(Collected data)
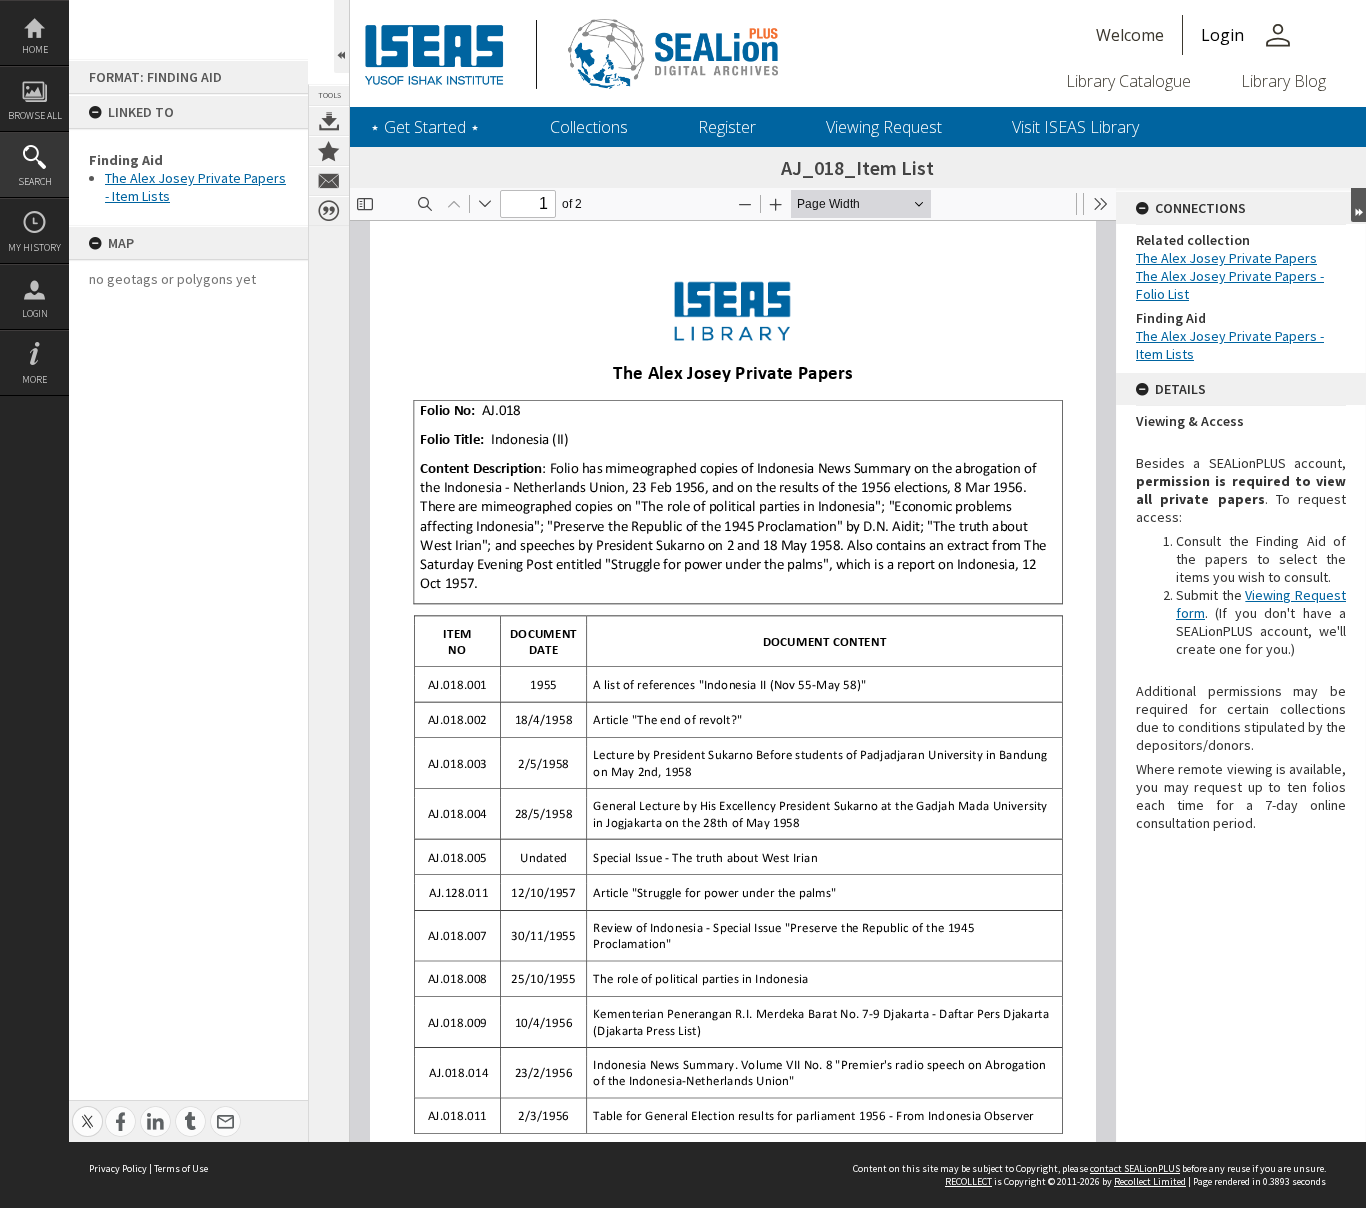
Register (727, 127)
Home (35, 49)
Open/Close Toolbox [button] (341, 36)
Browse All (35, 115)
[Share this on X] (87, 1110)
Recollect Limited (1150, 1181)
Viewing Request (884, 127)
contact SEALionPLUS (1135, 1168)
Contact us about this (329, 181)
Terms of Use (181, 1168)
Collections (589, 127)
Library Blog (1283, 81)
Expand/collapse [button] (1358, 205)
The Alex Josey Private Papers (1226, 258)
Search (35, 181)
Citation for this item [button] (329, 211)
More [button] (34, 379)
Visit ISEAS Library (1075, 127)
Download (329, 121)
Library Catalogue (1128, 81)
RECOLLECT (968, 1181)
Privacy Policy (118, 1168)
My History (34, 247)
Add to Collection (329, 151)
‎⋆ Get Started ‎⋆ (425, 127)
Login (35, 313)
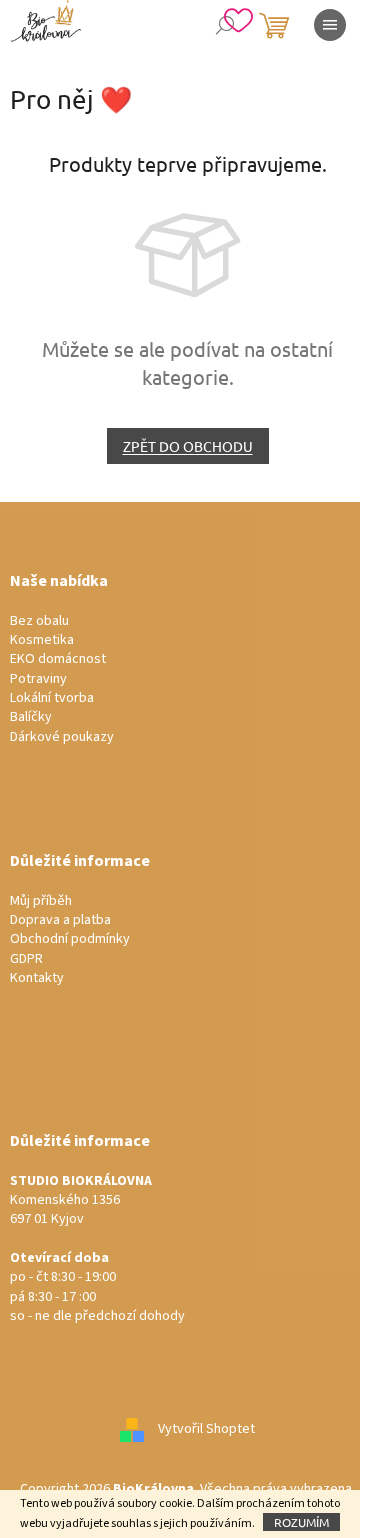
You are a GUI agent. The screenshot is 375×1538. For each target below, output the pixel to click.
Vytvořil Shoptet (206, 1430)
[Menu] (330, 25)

§ **DIRECTIONS**: Find "Terms of Use (181, 1168)" in the entries, then reproduce that line and each line after it exactly, through the last one. Pictures do not go in.

§ **YOUR RESPONSE**:
Terms of Use (181, 1168)
Collections (589, 127)
Library Blog (1283, 81)
Expand/collapse [button] (1358, 205)
The Alex Josey Private Papers (1226, 258)
Search (35, 181)
Citation for this item [button] (329, 211)
More [button] (34, 379)
Visit ISEAS Library (1075, 127)
Download (329, 121)
Library Catalogue (1128, 81)
RECOLLECT (968, 1181)
Privacy Policy (118, 1168)
My History (34, 247)
Add to Collection (329, 151)
‎⋆ Get Started ‎⋆ (425, 127)
Login (35, 313)
You are a GUI agent. The screenshot is 375×1538. For each target below, output the pixel to click.
Vytvořil Shoptet (206, 1430)
[Menu] (330, 25)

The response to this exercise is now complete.